Make really Profitable decisions use these 8 Key Business Indicators

Imagine if you had two pages with graphs and charts of your business information and insights, in front of you right now… How much difference would that make to you?

Grab your most recent Income Statement and Balance Sheet (for Aussies this will be available from your last BAS workings), then set-up your own Simple business Dashboard using these 8 really easy stats and generate actionable insight to improve your results.
You can regularly measure, monitor, and see your own business trends progress – this will convert your data into GOLD.

Step 1 – make sure your basics are up to scratch

Tidy up your Accounts to make them most useful… For your new Dashboard to work well your Income Statement should specify fixed and variable costs.
Using this 7 point checklist can help.

Step 2 – Use the Basics to distill great Information

8 Key Business Indicators – meaningful information so you can understand your business performance and results AT A GLANCE…make it clear!

NOTE: these may or may not be your only KEY Performance Indicators (KPIs). KPIs are the primary measures used to assess how you are progressing towards your targets – and these 8 Indicators are not necessarily focusing on any specific performance goal; they are more like taking the your business’ pulse – checking status rather than progress. (for more on KPIs see Top 27 SME KPIs ‘Must Haves’ for business performance reports.)
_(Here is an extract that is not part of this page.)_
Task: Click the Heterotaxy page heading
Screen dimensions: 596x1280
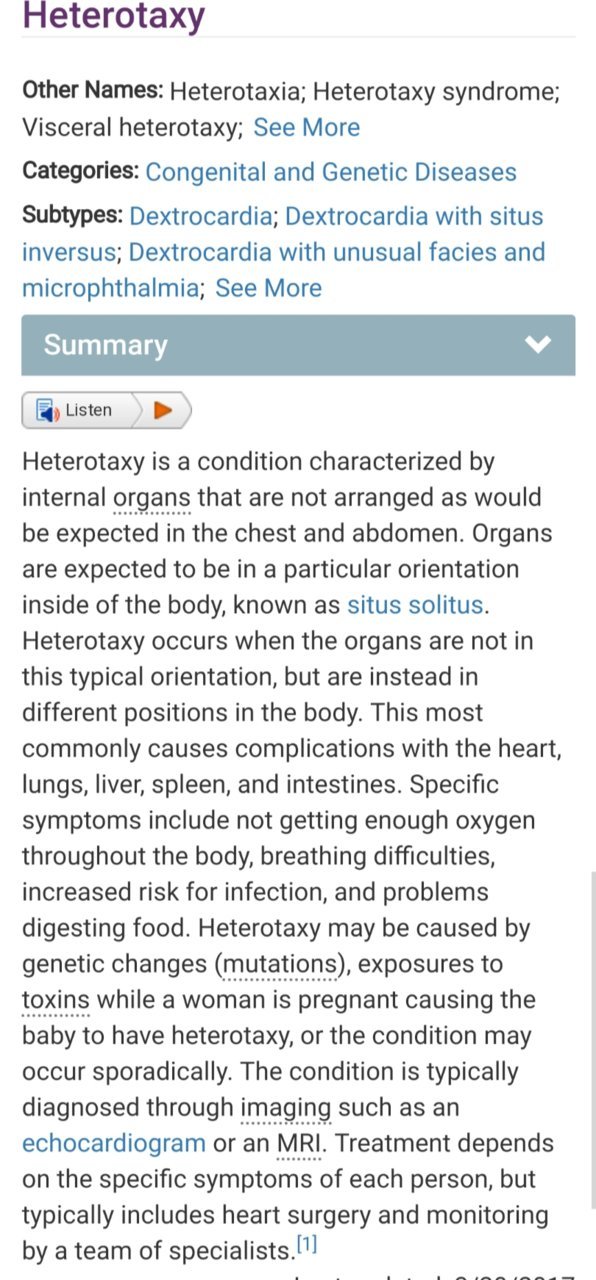Action: click(x=113, y=15)
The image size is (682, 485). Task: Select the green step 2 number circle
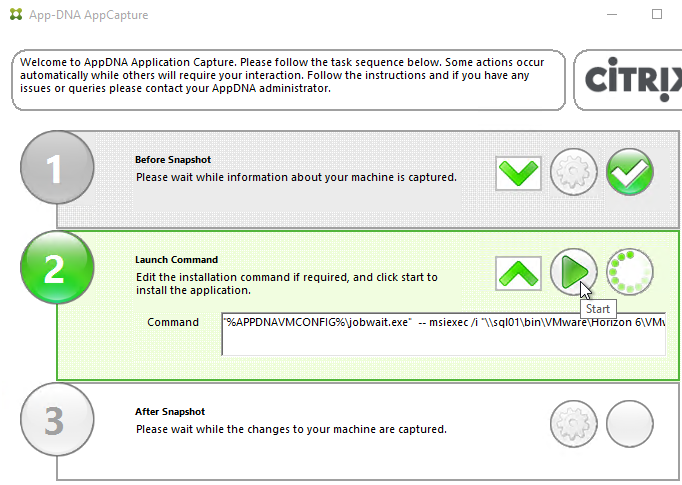pyautogui.click(x=57, y=268)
  • Business Status Indicators
    1. Profitability – Profit Margin = (Total Revenue less Total Expenses) divided by Total Revenue.
      SHOWS how much profit you make from every dollar you spend.
      TARGET – varies from business to business, the lower your volumes the higher this needs to be, but it should average a positive number indicating ongoing profitability.
    2. Solvency – Current Ratio = (Current Assets less stock) divided by (Current Liabilities less Overdraft)
      SHOWS how much cash you have available to pay your “everyday” costs and debts.
      TARGET – this should sit at 150% to 200% – anything below 100% indicates impending insolvency risks.
    3. Gearing – Debt to Equity Ratio = (total liabilities) divided by (shareholders equity plus reserves)
      SHOWS how much borrowings are supporting the current business, trends can indicate if the borrowings are delivering profits.
      TARGET – The higher this number the worse the business status – banks will generally only consider approving a this ratio is below 90% (generally they look for 75% or less).
  • Business Performance Indicators
    1. Inventory – Inventory Turnover = (Stock x 365) divided by Annual Sales (in some cases, Work-In-Progress replaces Inventory)
      SHOWS – how long you “sit on” and/or store goods or services before they are sold.
      TARGET – varies from business to business, but the smaller the better ie the quicker you sell and process the less storage and holding costs incurred and the more you sell.
    2. Debtors – Debtors Days = (debtors x 365) divided by Annual Sales
      SHOWS an average of how many days it takes your debtors to pay you
      TARGET – varies depending on your debtors terms – the closer to zero ie cash in hand on sale, the better.
    3. Fixed Costs – Fixed Cost Ratio = Fixed Costs / Total Costs
      SHOWS – how much of your total expenses are related to administrative and overhead costs. Every dollar spent here doesn’t directly correlate to extra sales revenue, but may be necessary to maintain the administrative capacity within the business, such as ability to handle inquiries or manage the finances and payroll.
      TARGET – as low as possible, whilst still retaining an acceptable level of administrative services.
    4. Variable Costs – Gross Margin = (Annual Sales less Annual Cost of Sales) divided by Annual Sales
      SHOWS the amount of each sale, after deducting the costs of sales, available to cover fixed costs and generate profit.
      TARGET – the higher this number the better off your business is – with a maximum of just under 100%.
    5. Employee Productivity – Sales per Employee = Annual Sales divided by average number of Full Time Equivalent Employees
      SHOWS – an average of how much in sales, on average, each staff member is contributing to your business.
      TARGET – the higher this number the better off your business is.

If you keep track your answers month to month you will be able to see trends developing. Use this information to:

* quickly identify variations from the norm and take action to amend
* set targets for your team and influence the outcomes
* make improvements to your business and see if the impact is what you are wanting

Never again will the fact that you don’t have large in-house IT department or a big consulting budget prevent you from getting the right information, at the right time, to enable you, and your managers, to make informed decisions and then take action to build a better, stronger business.